The I-Team wanted to know: are St. Louis post offices ready for November?
Rebecca Livingston, president of the American Postal Workers Union Gateway District Area Local #8, saw firsthand how the new policies affected ballots.
“It was implemented so quickly. We went from, they used as much overtime as they needed to get the mail in and the mail out,” she said.
Livingston said, after the changes, “the motor vehicle drivers, they were instructed to leave, whether mail was on the truck or not.”
Data that the Associated Press requested from the United States Postal Service shows the delays affected mail delivery across the country. On-time delivery in the Gateway District dropped by 10% in two weeks at the start of July. The Central Illinois District saw an 11% drop in on-time delivery rates, and in Mid-America, which covers the rest of Missouri, it was a 9% decrease.

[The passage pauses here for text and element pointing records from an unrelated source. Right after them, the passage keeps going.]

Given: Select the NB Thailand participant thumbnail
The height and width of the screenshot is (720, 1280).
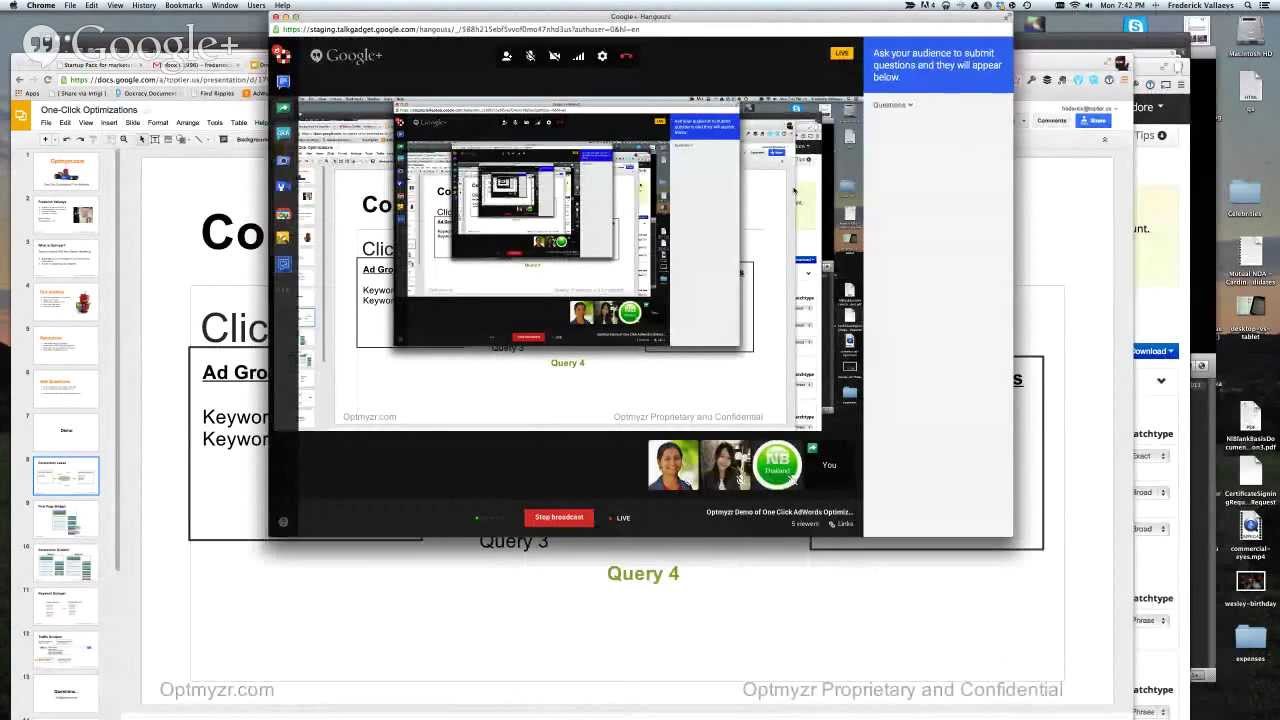Looking at the screenshot, I should [777, 465].
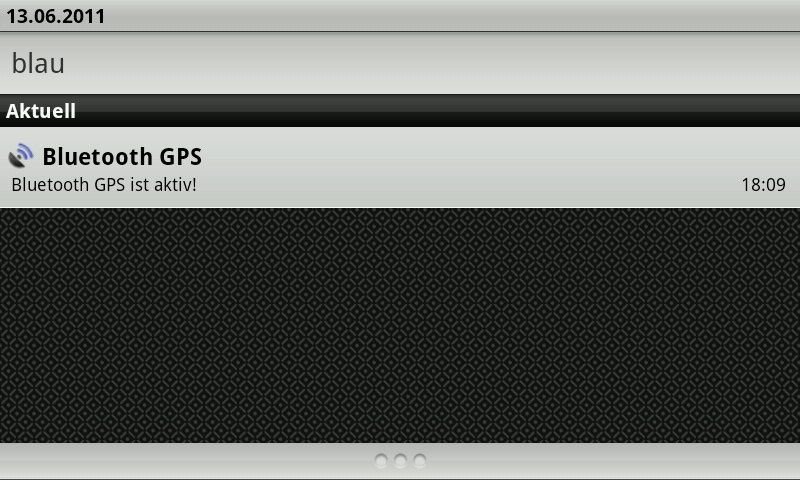Click the empty dark patterned area
The width and height of the screenshot is (800, 480).
click(x=400, y=325)
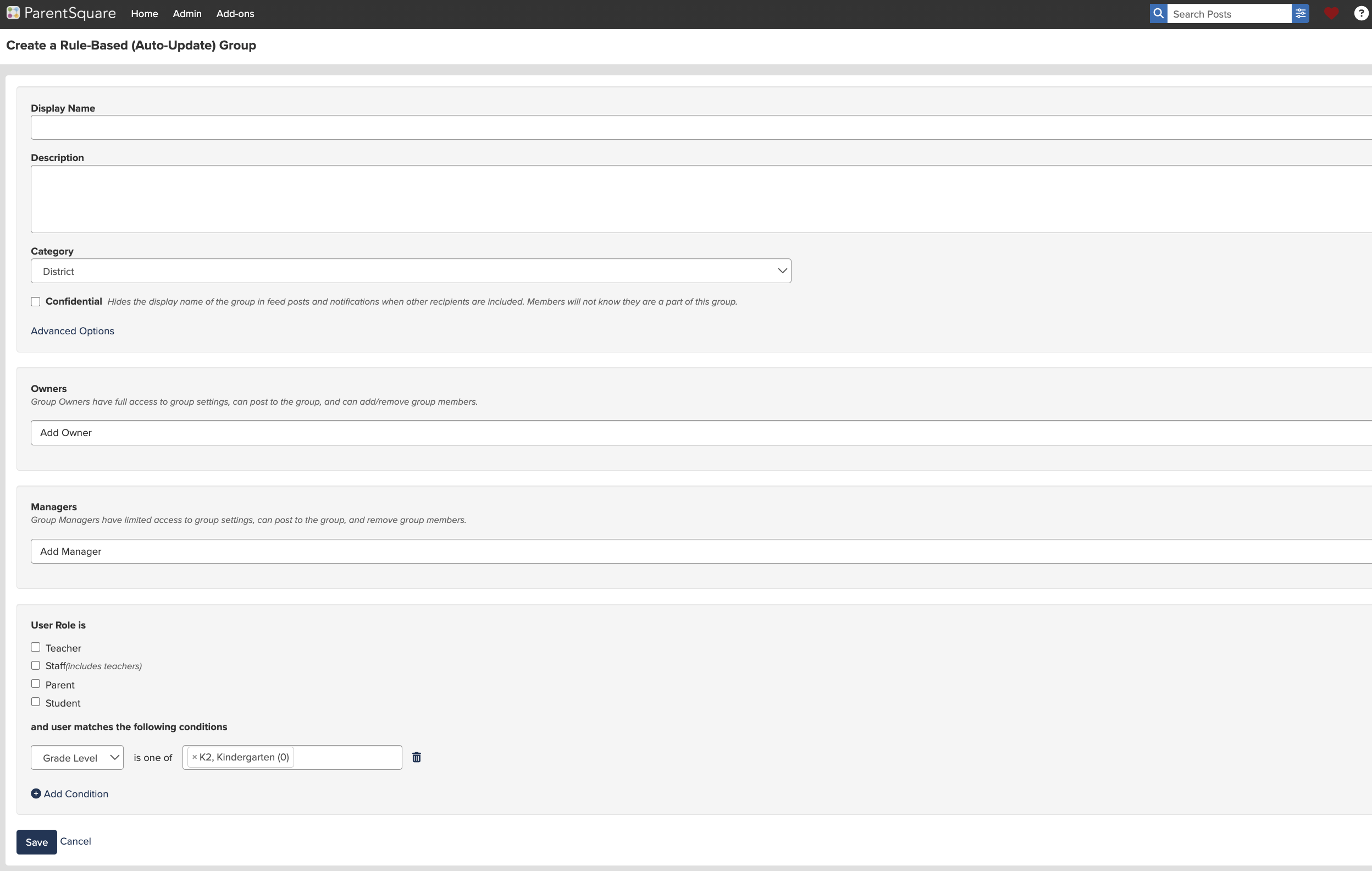Enable the Confidential checkbox

36,301
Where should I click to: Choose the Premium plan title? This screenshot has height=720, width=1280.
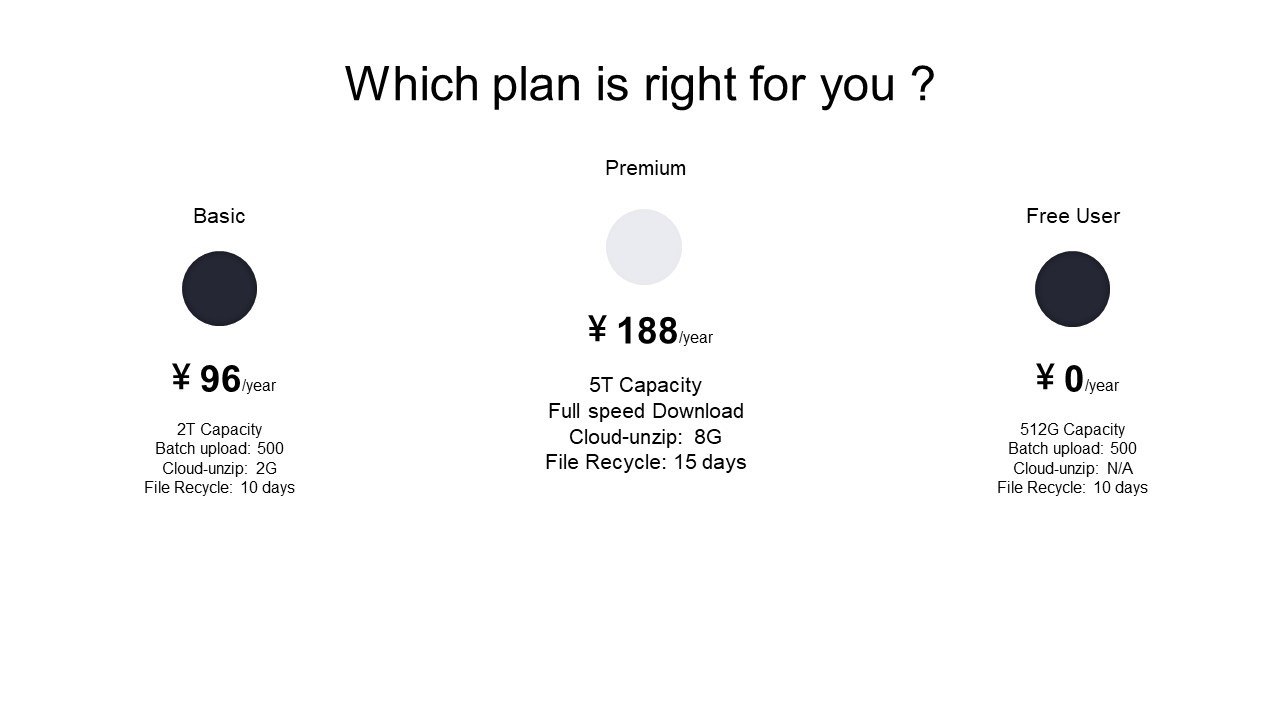pyautogui.click(x=645, y=168)
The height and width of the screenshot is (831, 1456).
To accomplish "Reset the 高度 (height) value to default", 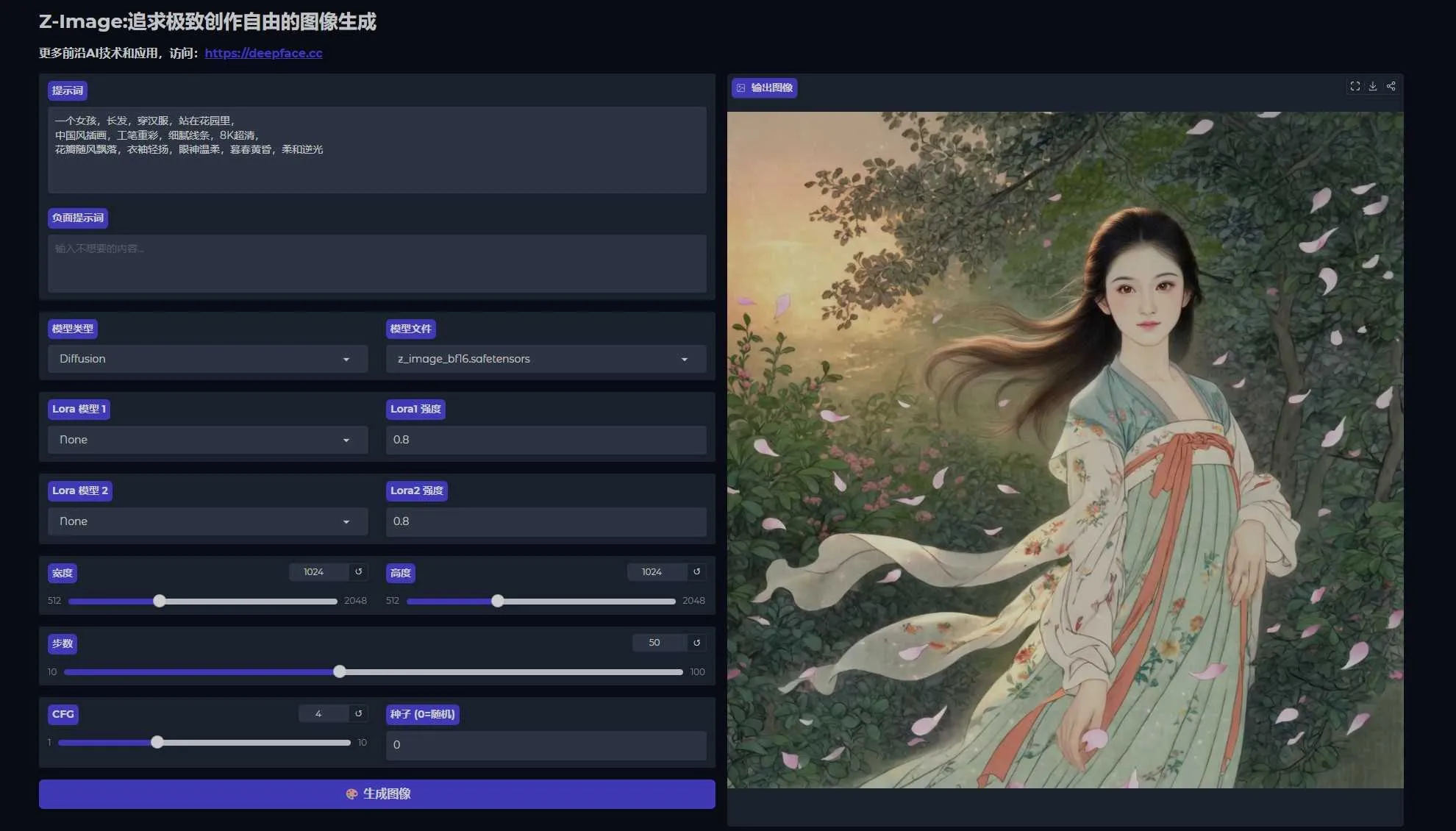I will coord(696,571).
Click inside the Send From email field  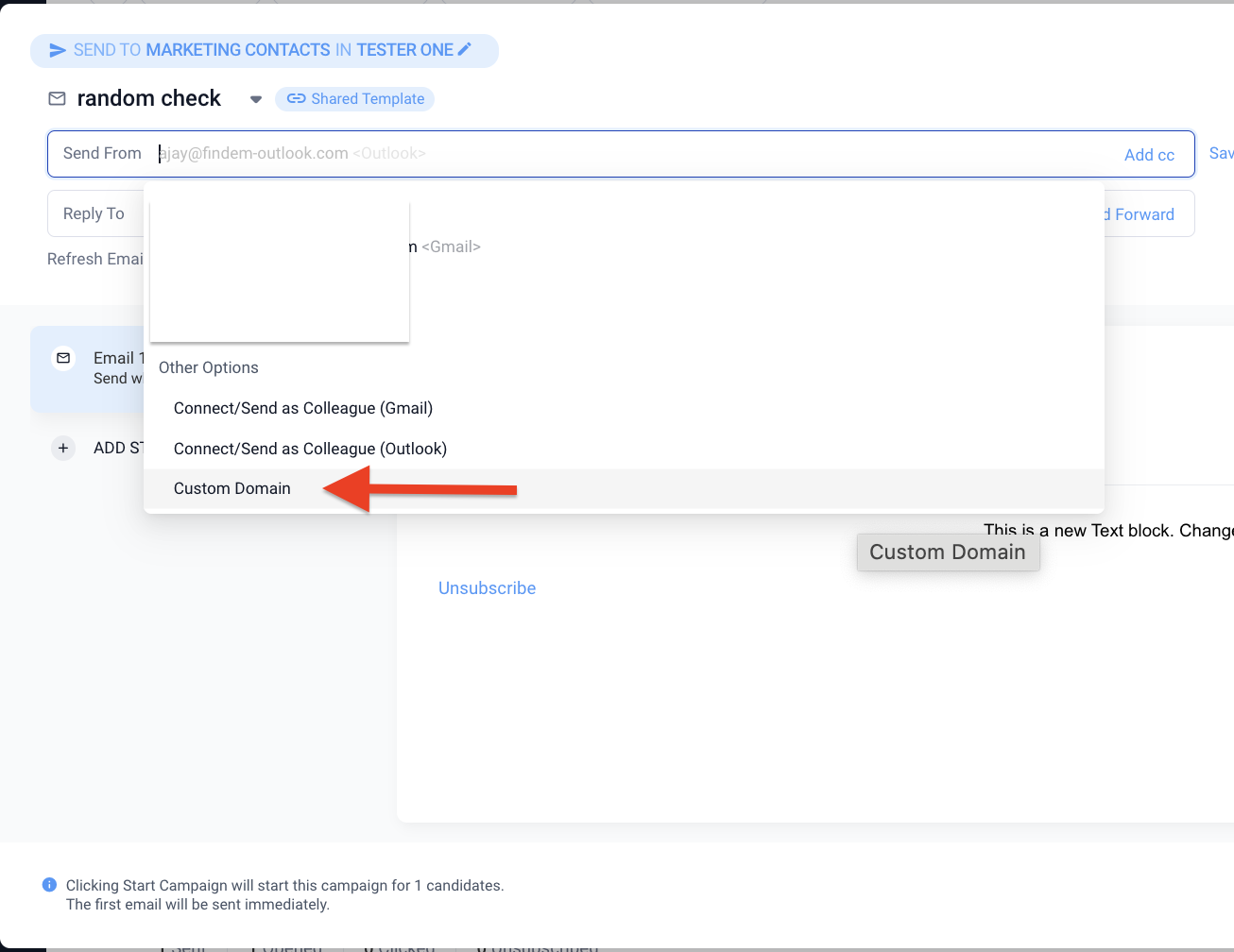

The postmaster general reversed those cost-cutting measures in mid-August. Livingston said workers are back to using the amounts of overtime they need to get the mail delivered.
And St. Louis got something good out of the cuts. When the USPS removed automated sorting machines from some facilities across the country, a few of them came to Gateway.
“Some of the Locals called me to see if their equipment truly did come here, they were trying to find it. And it had been used to upgrade some of our equipment,” said Livingston. “We've been around a long time, we had some outdated equipment. They used it to upgrade equipment and we actually brought two more pieces of equipment into play.”
Deliveries are largely back on schedule. More than 90% of mail in the Gateway District arrived when it was expected at the end of August. Livingston said between the extra machines and no more cost-cutting restrictions, the post office is ready for November.
“This is nothing new to us because right now we're getting ready to go into what we call peak season, which is our Christmas. And we handle a lot more mail during that time than we would even with the ballots that are coming in. So we feel confident that we're going to have no problems at all,” said Livingston.
According to Livingston, Postmaster General DeJoy said those cost-cutting measures won’t be back until after the election. She told us that voters should play it safe and mail their ballots back as soon as possible to give the post office time to deliver them.
A representative for USPS in the Gateway District directed viewers to learn more about how the service will be handling ballots and election mail on their website.
The statement from USPS recommended that voters who plan to vote by a mail-in or absentee ballot request those ballots as soon as possible, and plan to put the completed ballots back in the mail at least a week before election day.